Exercise: Print the data from the line containing "You are a GUI" through the line containing "tap(262, 193)", both included, with each line reproduced verbatim and the pictures omitted.

Data to use:
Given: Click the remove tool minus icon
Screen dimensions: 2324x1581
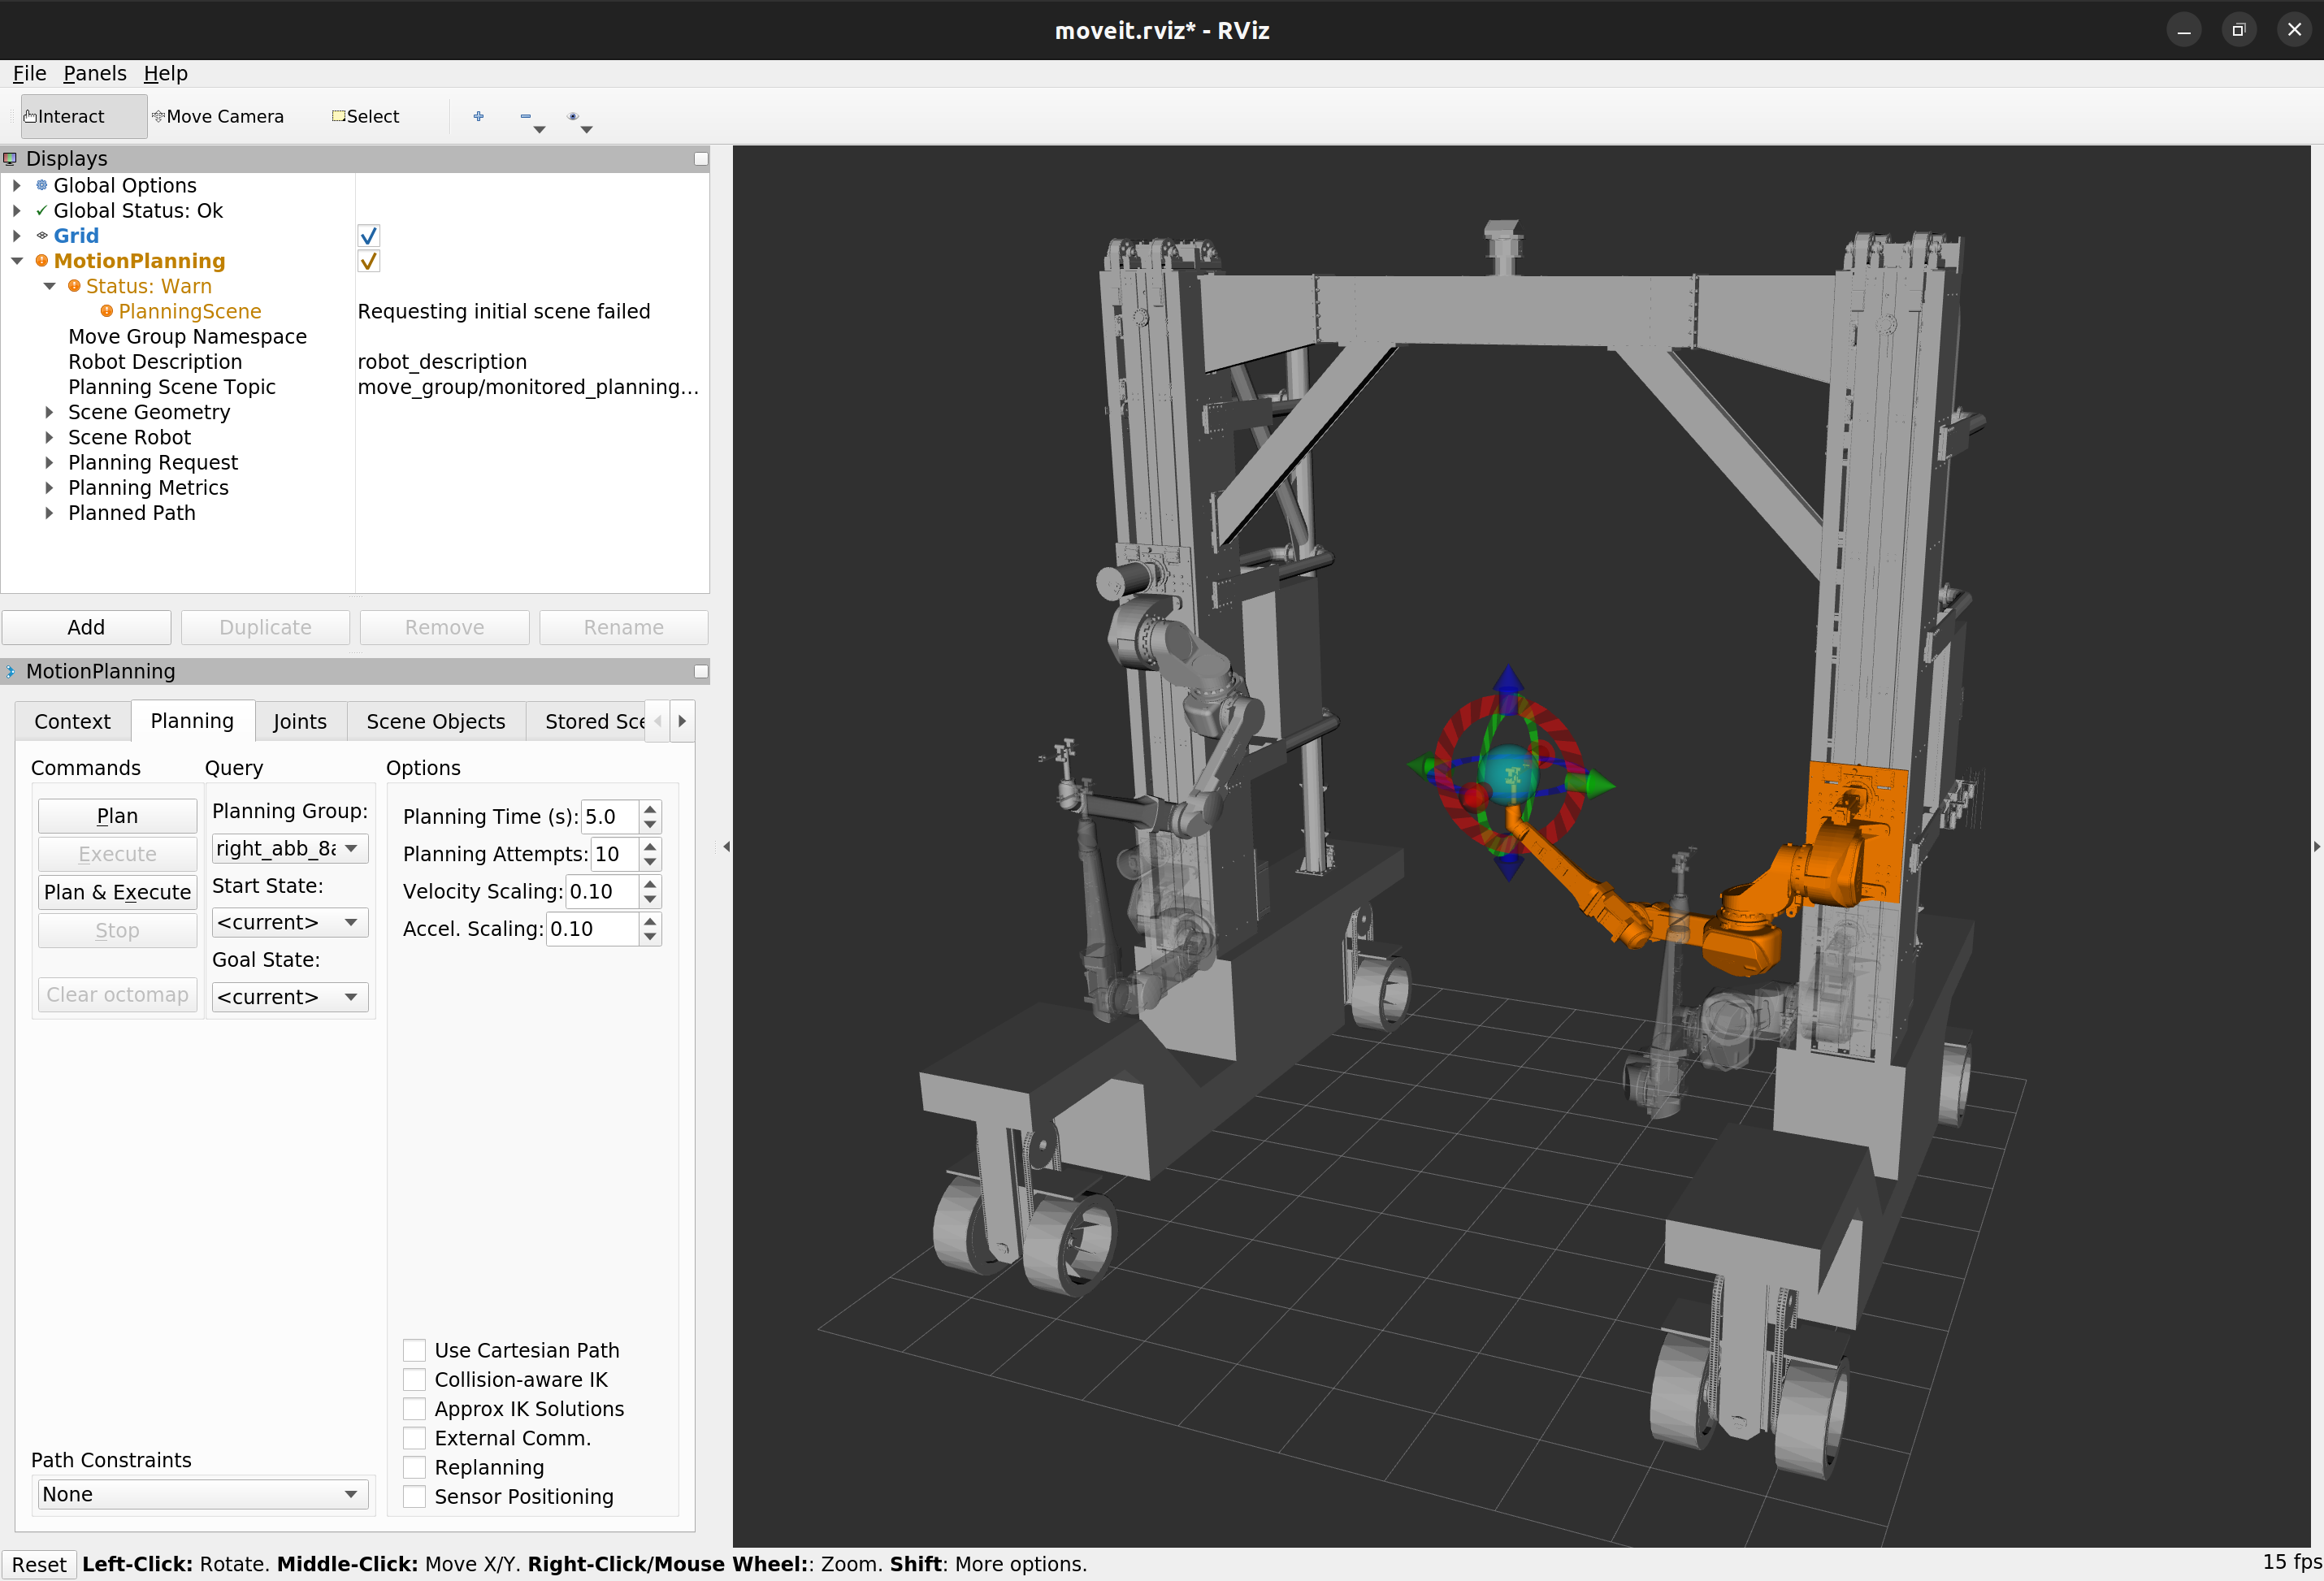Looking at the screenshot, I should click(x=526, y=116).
--
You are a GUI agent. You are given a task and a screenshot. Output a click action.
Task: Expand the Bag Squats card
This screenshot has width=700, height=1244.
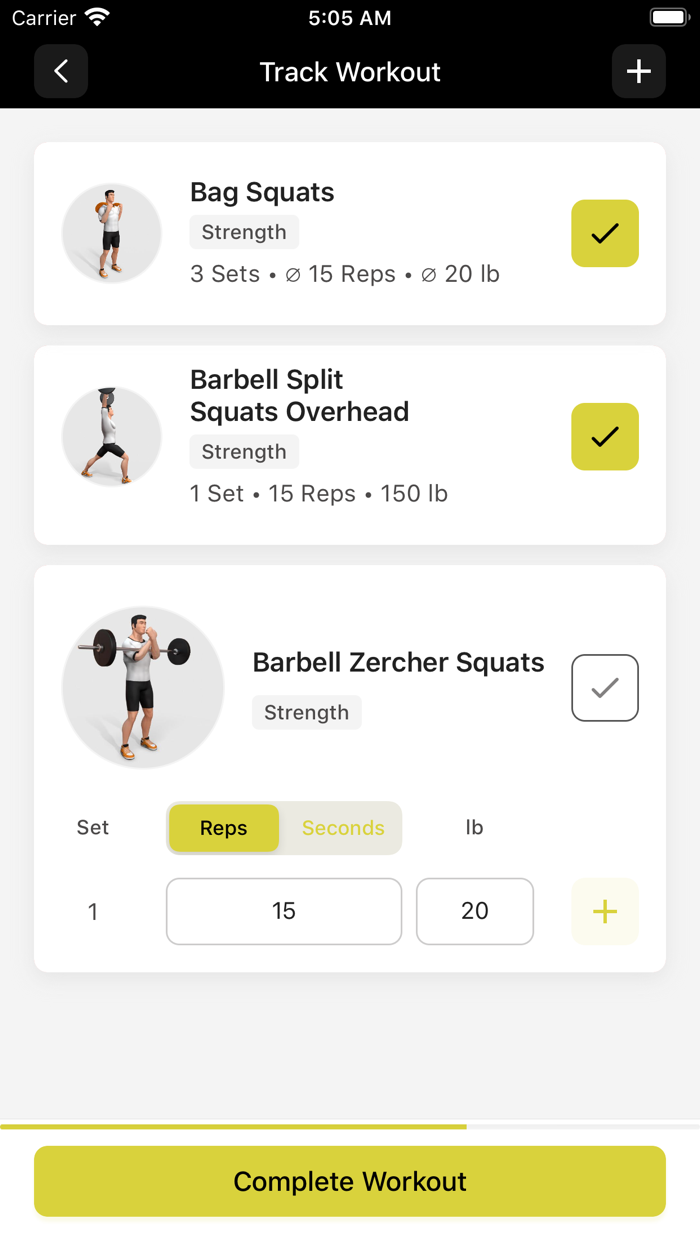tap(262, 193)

Solution to this task:
You are a GUI agent. You are given a task and a screenshot. Output a click action.
Task: Expand the Bag Squats card
This screenshot has width=700, height=1244.
tap(262, 193)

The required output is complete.